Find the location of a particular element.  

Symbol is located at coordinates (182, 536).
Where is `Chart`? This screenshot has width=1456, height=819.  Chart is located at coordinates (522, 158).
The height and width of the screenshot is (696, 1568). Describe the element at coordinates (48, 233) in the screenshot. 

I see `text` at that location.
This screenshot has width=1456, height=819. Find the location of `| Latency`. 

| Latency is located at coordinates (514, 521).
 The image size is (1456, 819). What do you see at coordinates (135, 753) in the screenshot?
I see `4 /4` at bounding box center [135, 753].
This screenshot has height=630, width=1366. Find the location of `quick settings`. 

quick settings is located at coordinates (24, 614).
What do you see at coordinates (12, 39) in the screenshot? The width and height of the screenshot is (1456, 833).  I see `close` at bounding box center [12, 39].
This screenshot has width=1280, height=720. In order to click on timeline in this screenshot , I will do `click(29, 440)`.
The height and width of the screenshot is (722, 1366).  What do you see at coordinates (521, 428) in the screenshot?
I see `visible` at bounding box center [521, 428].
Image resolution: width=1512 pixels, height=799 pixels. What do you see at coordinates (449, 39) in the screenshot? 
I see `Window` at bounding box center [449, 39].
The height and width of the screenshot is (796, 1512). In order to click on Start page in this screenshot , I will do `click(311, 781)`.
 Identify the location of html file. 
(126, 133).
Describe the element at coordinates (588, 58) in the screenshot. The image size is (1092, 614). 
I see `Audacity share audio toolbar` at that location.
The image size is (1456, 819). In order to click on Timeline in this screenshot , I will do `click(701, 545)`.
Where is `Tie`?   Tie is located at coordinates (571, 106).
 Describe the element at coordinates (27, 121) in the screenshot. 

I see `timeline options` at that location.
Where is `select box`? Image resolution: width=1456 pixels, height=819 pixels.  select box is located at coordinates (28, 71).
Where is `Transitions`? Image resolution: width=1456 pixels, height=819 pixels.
------------------------------------------------
> [Goal] Copy out every one of the rows above verbatim, keeping each line's wording, spacing and punctuation unchanged.

> [Exercise solution]
Find the location of a particular element.  

Symbol is located at coordinates (182, 536).
Where is `Chart`? This screenshot has width=1456, height=819.  Chart is located at coordinates (522, 158).
The height and width of the screenshot is (696, 1568). Describe the element at coordinates (48, 233) in the screenshot. 

I see `text` at that location.
This screenshot has width=1456, height=819. Find the location of `| Latency`. 

| Latency is located at coordinates (514, 521).
 The image size is (1456, 819). What do you see at coordinates (135, 753) in the screenshot?
I see `4 /4` at bounding box center [135, 753].
This screenshot has height=630, width=1366. Find the location of `quick settings`. 

quick settings is located at coordinates (24, 614).
What do you see at coordinates (12, 39) in the screenshot? The width and height of the screenshot is (1456, 833).  I see `close` at bounding box center [12, 39].
This screenshot has width=1280, height=720. In order to click on timeline in this screenshot , I will do `click(29, 440)`.
The height and width of the screenshot is (722, 1366).  What do you see at coordinates (521, 428) in the screenshot?
I see `visible` at bounding box center [521, 428].
Image resolution: width=1512 pixels, height=799 pixels. What do you see at coordinates (449, 39) in the screenshot? 
I see `Window` at bounding box center [449, 39].
The height and width of the screenshot is (796, 1512). In order to click on Start page in this screenshot , I will do `click(311, 781)`.
 Identify the location of html file. 
(126, 133).
Describe the element at coordinates (588, 58) in the screenshot. The image size is (1092, 614). 
I see `Audacity share audio toolbar` at that location.
The image size is (1456, 819). In order to click on Timeline in this screenshot , I will do `click(701, 545)`.
Where is `Tie`?   Tie is located at coordinates (571, 106).
 Describe the element at coordinates (27, 121) in the screenshot. 

I see `timeline options` at that location.
Where is `select box`? Image resolution: width=1456 pixels, height=819 pixels.  select box is located at coordinates (28, 71).
Where is `Transitions`? Image resolution: width=1456 pixels, height=819 pixels.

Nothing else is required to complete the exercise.